Looks like more and more states are starting to go this route. Good day for the 2A in KY!


----------



## AquaHull (Jun 10, 2012)




----------



## Smitty901 (Nov 16, 2012)

Question does it apply to non residents of KY. If a non resident is in the state they are covered by that States laws, protected by or prosecuted by it. So it seems they should be covered by this also. Not a big deal for me My Wisconsin CC covers me in KY. We do ride there often so it would be nice to know.


----------



## Prepared One (Nov 5, 2014)

I would love for Texas to go the same route. They talk about it every year, but nothing comes of it. They better get a move on before the liberal socialists take over.


----------



## modfan (Feb 18, 2016)

Constitutional Carry was passed and signed by the Governor of Oklahoma this week. It goes into effect in November


----------



## MisterMills357 (Apr 15, 2015)

"It doesn't break new ground. It simply says that people do indeed have the right to keep and bear arms," said Gov Bevin. "... For those people who are offended at this idea and don't like it, there are other places in America where they could live."

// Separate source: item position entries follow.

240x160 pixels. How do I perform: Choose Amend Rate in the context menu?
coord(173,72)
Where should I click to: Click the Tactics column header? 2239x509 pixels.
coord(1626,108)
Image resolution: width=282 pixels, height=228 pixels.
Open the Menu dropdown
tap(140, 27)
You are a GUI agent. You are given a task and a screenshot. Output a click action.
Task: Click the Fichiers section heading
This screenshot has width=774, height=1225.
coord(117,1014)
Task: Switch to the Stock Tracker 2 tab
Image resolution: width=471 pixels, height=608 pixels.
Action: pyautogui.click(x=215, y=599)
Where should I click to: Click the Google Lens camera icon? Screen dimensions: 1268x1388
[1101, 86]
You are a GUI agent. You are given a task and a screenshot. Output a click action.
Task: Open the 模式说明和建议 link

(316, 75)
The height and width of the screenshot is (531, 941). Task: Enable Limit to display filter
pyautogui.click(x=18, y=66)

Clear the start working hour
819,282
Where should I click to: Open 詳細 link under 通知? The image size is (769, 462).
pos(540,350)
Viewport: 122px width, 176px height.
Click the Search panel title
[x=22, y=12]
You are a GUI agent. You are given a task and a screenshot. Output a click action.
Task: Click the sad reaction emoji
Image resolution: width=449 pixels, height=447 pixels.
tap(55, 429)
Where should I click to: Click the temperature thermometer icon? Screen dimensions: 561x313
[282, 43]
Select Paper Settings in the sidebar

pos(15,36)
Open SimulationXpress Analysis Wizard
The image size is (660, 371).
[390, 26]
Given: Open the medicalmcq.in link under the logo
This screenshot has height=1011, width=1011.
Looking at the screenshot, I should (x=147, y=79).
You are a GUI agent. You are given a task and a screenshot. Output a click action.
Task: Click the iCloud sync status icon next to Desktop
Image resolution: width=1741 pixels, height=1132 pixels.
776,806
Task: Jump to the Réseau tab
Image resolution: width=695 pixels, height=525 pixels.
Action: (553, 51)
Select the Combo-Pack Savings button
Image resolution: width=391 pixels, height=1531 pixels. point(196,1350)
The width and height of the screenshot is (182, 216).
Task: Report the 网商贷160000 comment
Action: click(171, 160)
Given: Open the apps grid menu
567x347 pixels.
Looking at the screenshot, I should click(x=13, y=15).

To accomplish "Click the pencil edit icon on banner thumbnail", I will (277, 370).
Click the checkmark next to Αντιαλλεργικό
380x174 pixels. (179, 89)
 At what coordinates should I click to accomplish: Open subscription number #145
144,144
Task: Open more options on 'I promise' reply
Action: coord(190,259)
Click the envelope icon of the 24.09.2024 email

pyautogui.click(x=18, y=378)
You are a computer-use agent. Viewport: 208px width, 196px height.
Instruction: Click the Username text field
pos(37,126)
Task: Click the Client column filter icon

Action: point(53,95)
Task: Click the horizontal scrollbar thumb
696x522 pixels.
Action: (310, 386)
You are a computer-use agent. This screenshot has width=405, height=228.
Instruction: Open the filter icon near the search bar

I like that guy, he told the sissy boys of America to stuff it. It is a good day in America.


----------



## NotTooProudToHide (Nov 3, 2013)

https://apps.legislature.ky.gov/record/19rs/sb150.html

When you look at the later floor bills you can see the hissy fit dems threw when they realized this was going to pass.
@Smitty901 I would contact the Kentucky State Police if I where you, they handle all the concealed carry stuff. The way I read the bill it does apply to out of state residents but I wouldn't want anyone to get arrested because I was wrong.


----------



## Smitty901 (Nov 16, 2012)

NotTooProudToHide said:


> https://apps.legislature.ky.gov/record/19rs/sb150.html
> 
> When you look at the later floor bills you can see the hissy fit dems threw when they realized this was going to pass.
> @Smitty901 I would contact the Kentucky State Police if I where you, they handle all the concealed carry stuff. The way I read the bill it does apply to out of state residents but I wouldn't want anyone to get arrested because I was wrong.


 I know I am ok to CC in KY have done so often , They except my Wisconsin CC. I seldom open carry anymore just not worth upsetting dummies when I can CC and let them be a peace.


----------